Именно тогда я разработал трюк моего реального переноса из настоящего в будущее. Я пользовался им всю свою жизнь: ребенком в приюте превращался в молодого человека, у которого умные ученые друзья; мог перенестись и жить в роскошных апартаментах и на диване в этих апартаментах заниматься любовью со страстной прекрасной женщиной.
Во время войны я служил в охране и в скучные часы этой службы, в патруле переносился в будущее, когда я буду уезжать в Париж, есть прекрасные изысканные кушанья и спать с блудницами. Под обстрелом я мог, как по волшебству, исчезать и переноситься в леса, где мог спокойно отдохнуть у тихого ручья, читая любимую книгу.
Все это срабатывало, действительно срабатывало. Я исчезал, как по волшебству. А потом вспоминал то время, когда я действительно принимал участие в тех великих событиях: вспоминал ужасное время и мне казалось, что мне всего этого удалось избежать, что я никогда и не страдал. Что все это было лишь сном.
Я вспоминаю, как был поражен словами Мерлина, который говорит королю Артуру, что тот будет править без его, Мерлина, помощи, потому что он, Мерлин, будет заточен в пещере молодой волшебницей, которую он обучил всем своим секретам. Подобно королю Артуру я спросил, почему. Почему Мерлин обучает молодую девушку всему своему колдовскому искусству только для того, чтобы стать ее пленником и почему он так счастлив спать в пещере тысячу лет, зная о трагическом конце своего короля? Я не мог понять этого. А потом, когда я вырос, почувствовал, что тоже могу сделать то же самое. Каждый великий герой, понял я, должен иметь какую-то слабость, и то же будет со мной.
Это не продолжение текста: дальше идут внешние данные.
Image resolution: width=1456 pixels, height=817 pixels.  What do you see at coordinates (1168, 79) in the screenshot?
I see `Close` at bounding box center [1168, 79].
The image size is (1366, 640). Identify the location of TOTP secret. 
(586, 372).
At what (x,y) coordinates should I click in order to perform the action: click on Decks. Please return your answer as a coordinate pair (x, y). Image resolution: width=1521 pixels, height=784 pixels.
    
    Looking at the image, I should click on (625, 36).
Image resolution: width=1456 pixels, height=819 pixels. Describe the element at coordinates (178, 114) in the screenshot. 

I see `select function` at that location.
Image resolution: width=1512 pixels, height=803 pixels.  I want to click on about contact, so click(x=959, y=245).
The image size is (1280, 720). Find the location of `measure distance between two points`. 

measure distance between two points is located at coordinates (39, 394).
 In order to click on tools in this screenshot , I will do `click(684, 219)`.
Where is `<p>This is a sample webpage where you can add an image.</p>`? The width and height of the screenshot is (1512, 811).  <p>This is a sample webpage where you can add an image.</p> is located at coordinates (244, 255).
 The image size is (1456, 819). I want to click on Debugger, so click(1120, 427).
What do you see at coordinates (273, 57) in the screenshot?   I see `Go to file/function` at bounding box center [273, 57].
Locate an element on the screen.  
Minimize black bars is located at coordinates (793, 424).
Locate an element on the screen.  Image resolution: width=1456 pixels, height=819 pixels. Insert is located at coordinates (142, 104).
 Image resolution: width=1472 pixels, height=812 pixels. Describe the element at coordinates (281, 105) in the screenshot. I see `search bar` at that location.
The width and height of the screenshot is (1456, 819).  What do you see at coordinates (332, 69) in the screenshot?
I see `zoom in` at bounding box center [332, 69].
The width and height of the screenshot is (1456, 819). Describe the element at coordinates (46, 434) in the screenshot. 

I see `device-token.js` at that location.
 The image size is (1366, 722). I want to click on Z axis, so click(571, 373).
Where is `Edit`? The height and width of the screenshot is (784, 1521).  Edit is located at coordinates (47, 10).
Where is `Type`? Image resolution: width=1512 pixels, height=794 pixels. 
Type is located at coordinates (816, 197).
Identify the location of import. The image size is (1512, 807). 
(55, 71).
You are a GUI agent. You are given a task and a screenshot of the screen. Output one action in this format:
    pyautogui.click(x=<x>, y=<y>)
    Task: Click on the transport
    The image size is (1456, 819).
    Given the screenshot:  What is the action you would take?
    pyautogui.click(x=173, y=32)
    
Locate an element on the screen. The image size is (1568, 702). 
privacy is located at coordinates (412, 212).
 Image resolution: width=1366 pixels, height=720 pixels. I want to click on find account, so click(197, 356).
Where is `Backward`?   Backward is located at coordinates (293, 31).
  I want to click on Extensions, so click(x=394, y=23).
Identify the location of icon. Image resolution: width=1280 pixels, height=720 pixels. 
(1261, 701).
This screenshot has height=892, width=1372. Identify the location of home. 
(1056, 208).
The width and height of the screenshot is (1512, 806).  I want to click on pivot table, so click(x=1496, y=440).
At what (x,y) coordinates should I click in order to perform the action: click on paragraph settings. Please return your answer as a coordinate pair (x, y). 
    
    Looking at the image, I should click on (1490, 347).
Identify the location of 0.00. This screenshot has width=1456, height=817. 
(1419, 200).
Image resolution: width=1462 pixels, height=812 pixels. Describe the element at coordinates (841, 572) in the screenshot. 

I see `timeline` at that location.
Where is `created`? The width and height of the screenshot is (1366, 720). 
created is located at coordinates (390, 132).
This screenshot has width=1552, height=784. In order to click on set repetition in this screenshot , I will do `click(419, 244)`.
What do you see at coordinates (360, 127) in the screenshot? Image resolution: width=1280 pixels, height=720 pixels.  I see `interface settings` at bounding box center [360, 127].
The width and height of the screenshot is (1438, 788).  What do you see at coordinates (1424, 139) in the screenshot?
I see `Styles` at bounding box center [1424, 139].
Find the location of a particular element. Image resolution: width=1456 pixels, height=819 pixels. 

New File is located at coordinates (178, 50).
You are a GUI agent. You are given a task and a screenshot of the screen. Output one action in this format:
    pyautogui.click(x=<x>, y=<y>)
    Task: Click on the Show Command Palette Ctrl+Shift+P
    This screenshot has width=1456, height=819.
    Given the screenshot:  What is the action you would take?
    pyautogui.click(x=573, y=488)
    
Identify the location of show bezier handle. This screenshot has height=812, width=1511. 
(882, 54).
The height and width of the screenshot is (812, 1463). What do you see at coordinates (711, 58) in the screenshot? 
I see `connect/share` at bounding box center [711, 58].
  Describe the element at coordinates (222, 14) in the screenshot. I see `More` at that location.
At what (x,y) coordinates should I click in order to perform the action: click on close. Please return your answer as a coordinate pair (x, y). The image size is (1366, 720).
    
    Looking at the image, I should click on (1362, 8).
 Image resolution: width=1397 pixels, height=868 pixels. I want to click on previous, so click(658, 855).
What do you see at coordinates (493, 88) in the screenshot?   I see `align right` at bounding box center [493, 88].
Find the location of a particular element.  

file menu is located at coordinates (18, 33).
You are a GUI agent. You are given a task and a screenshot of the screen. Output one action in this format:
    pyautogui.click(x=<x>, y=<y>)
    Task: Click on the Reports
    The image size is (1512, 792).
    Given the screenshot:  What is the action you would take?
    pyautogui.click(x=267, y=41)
Я прочитал много разных вариантов легенды о короле Артуре и в одном из них увидел картинку с изображением Мерлина. Это был человек с длинной седой бородой. На голове его был конический колпак, усеянный звездами и знаками зодиака. В мастерской приюта я смастерил себе точно такой же и носил его, бродя по территории приюта. Я очень любил эту шляпу — свой колпак, пока однажды один из мальчишек стащил ее и меня, и мне больше не пришлось никогда ее увидеть, и я не стал делать ее снова. Я использовал эту шляпу, чтобы вызывать у себя состояние отрешения, перенестись в иной мир и стать тем героем, которым я должен был стать в будущем, пережить свои будущие приключения, совершить те хорошие дела, которые я совершу и пережить то счастье, которое найду. Но шляпа эта, вообще-то, не нужна. Фантастический мир появился как-то сам собой. Моя жизнь в этом приюте кажется мне сном. Я никогда тем не был. Я был Мерлином в образе ребенка десяти лет, был волшебником, и ничто никогда не могло принести мне никакого вреда.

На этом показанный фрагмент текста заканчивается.